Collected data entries
==========

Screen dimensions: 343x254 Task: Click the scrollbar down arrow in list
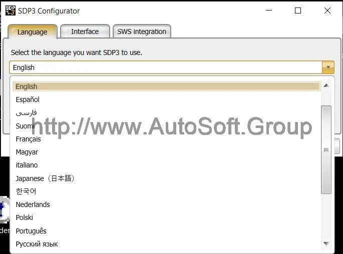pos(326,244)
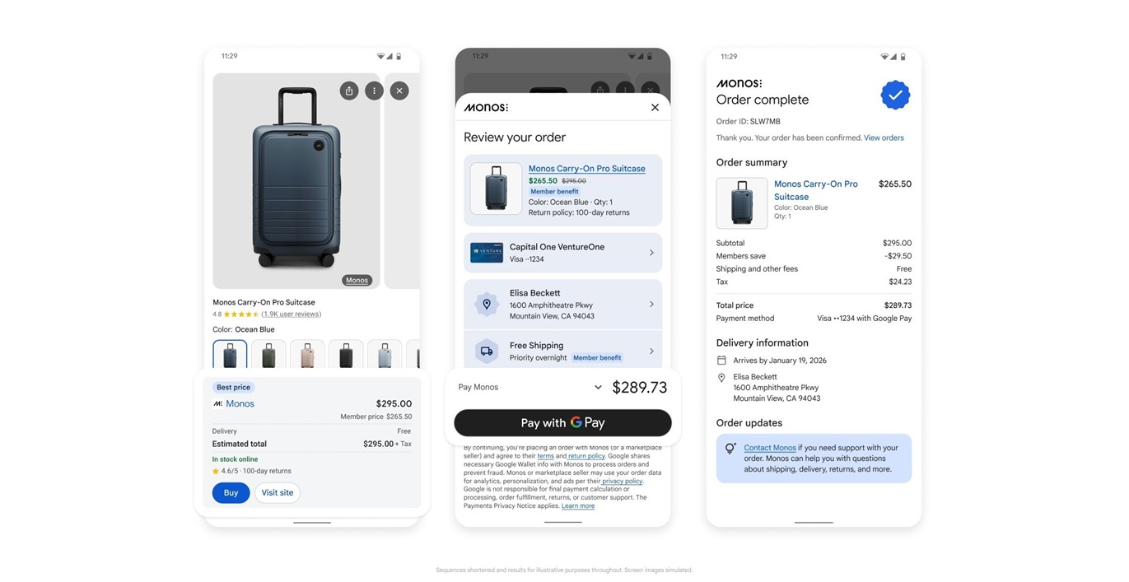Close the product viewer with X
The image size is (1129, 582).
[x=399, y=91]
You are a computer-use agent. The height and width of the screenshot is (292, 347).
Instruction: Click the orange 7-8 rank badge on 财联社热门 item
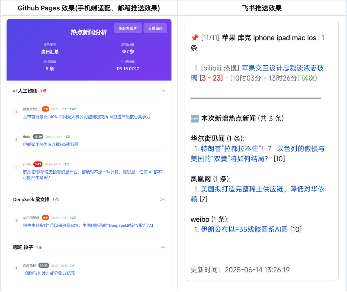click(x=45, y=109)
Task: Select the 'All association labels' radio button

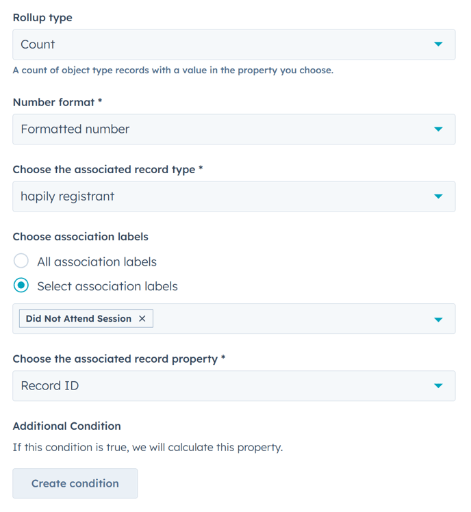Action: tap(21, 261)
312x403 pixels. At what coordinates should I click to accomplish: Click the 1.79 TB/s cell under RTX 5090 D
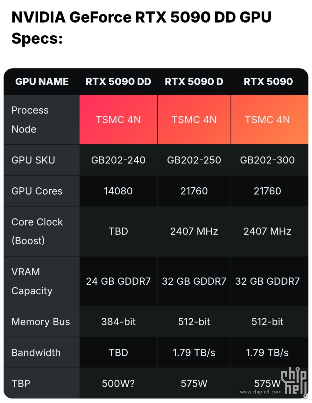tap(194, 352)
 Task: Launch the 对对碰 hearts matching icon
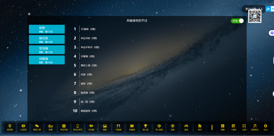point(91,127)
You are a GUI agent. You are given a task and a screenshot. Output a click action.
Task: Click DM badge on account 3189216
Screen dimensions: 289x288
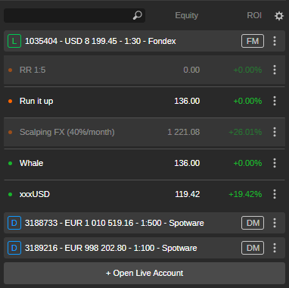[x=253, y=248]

==========

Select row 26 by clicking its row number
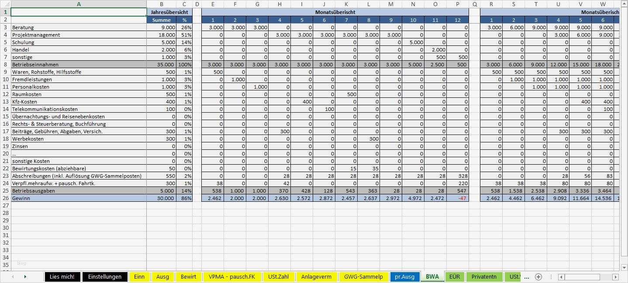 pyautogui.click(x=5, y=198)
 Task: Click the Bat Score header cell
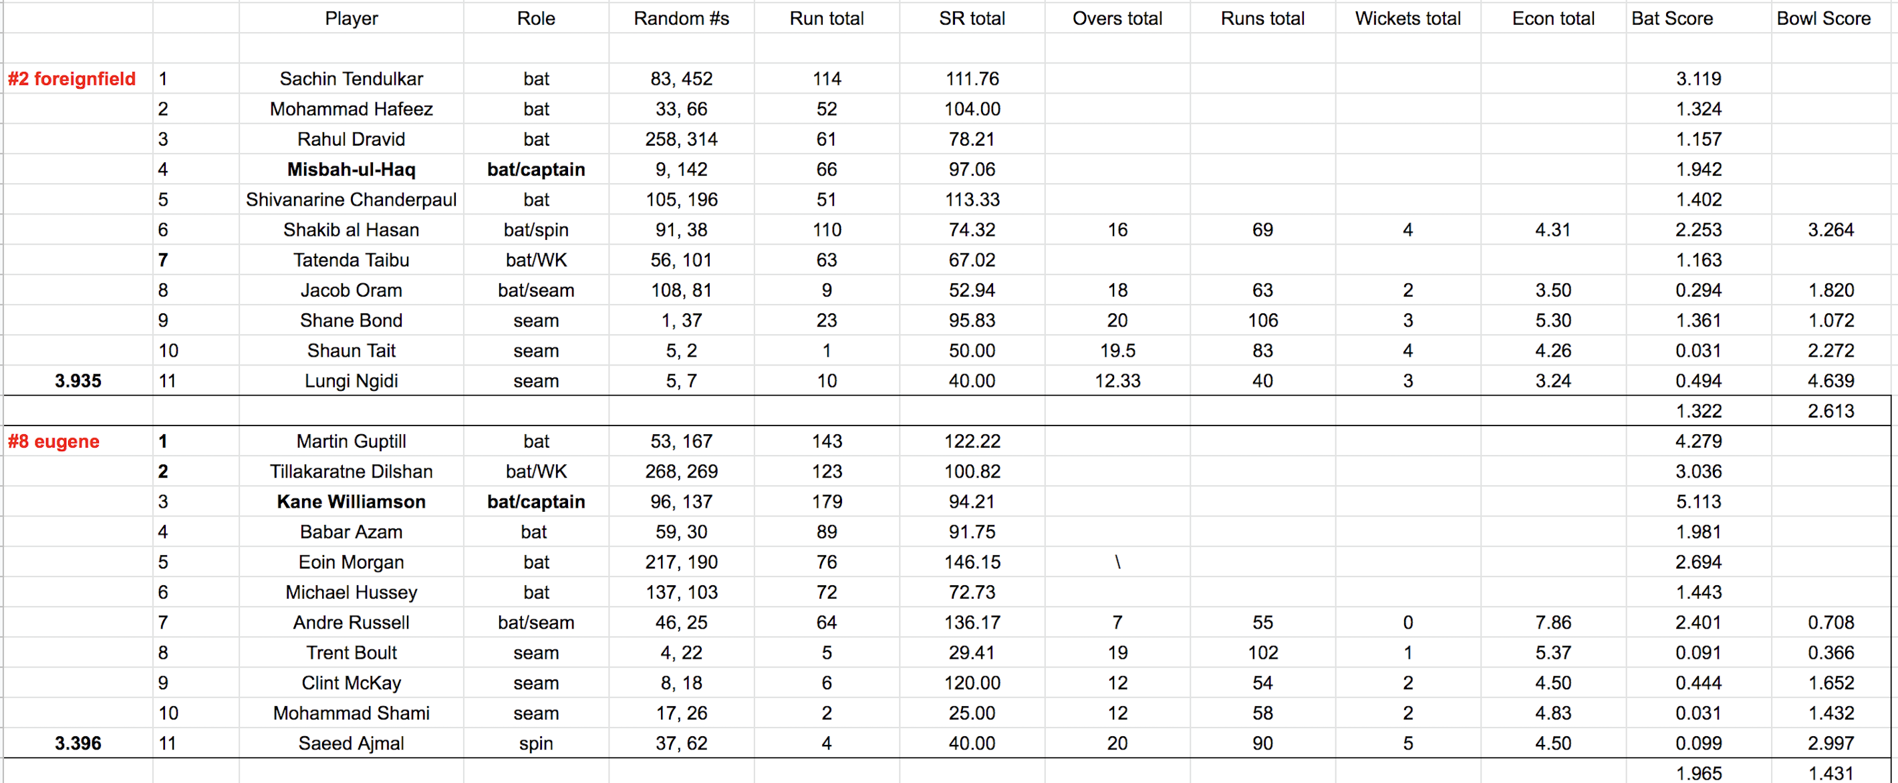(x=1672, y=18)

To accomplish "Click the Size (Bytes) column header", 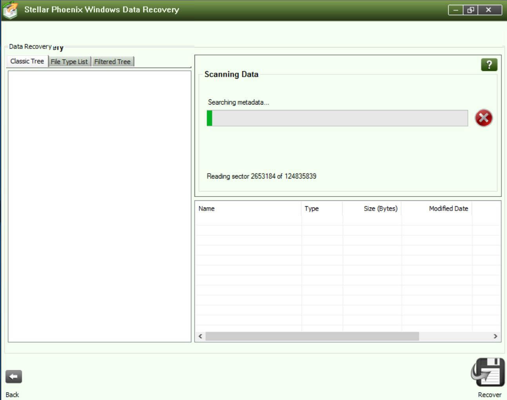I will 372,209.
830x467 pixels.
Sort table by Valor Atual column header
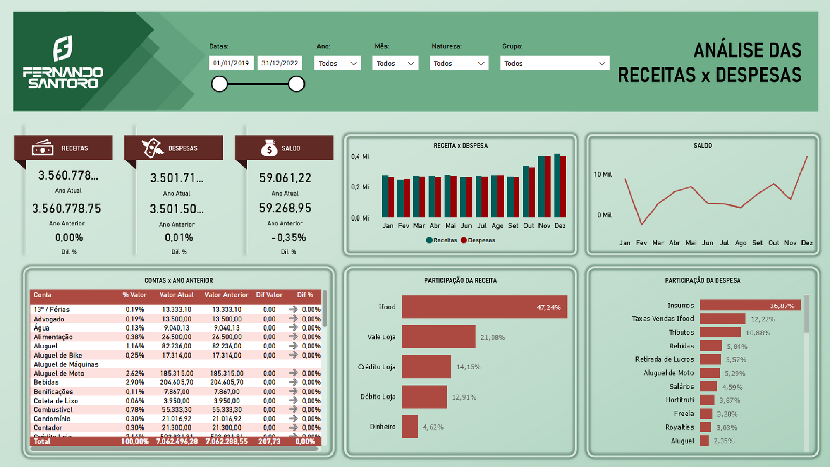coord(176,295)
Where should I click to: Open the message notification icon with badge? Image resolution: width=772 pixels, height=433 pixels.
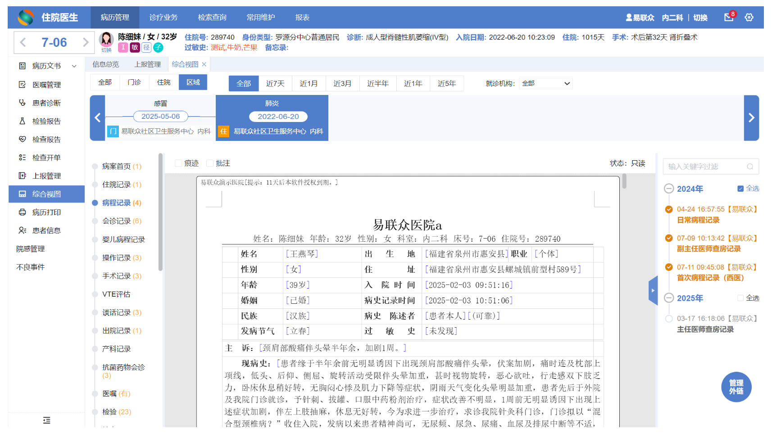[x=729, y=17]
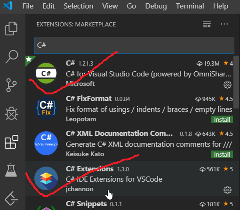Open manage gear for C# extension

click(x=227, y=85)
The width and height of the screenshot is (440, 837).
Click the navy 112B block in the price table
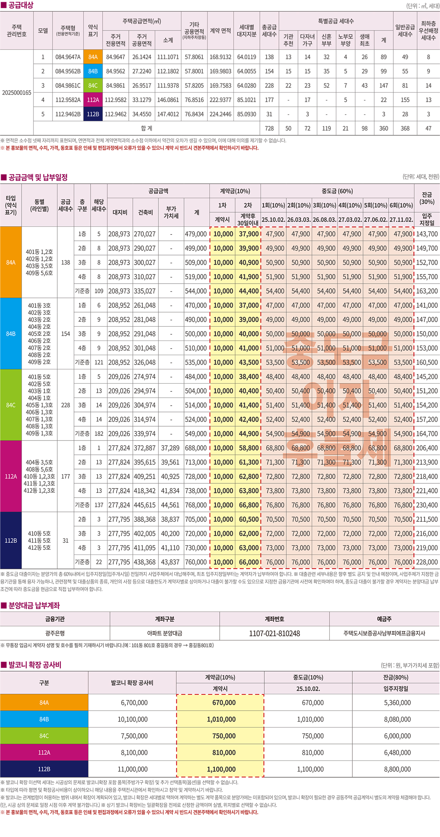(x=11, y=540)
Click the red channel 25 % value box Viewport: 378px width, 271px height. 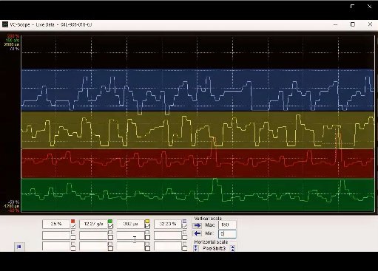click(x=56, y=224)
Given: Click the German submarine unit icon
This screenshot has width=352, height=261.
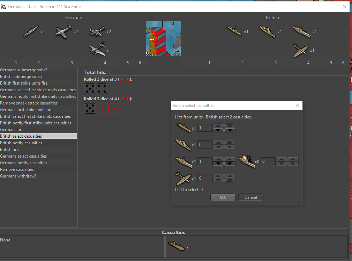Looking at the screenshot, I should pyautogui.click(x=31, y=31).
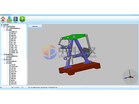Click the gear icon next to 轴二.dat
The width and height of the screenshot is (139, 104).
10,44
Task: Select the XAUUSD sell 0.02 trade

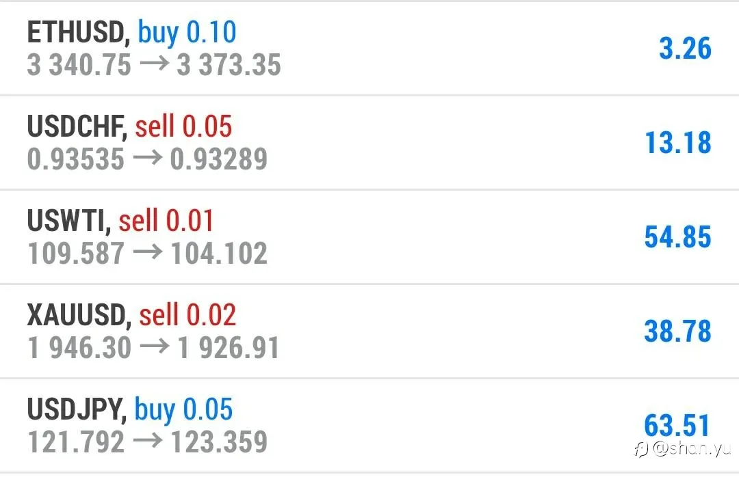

==========

WHAT IS BEING ASKED –
Copy each line above that contains the word "agent".

RESULT OF THIS EXERCISE –
You are a computer-use agent. The height and width of the screenshot is (292, 347).
You are a GUI agent. You are given a task and a screenshot. Output a click action.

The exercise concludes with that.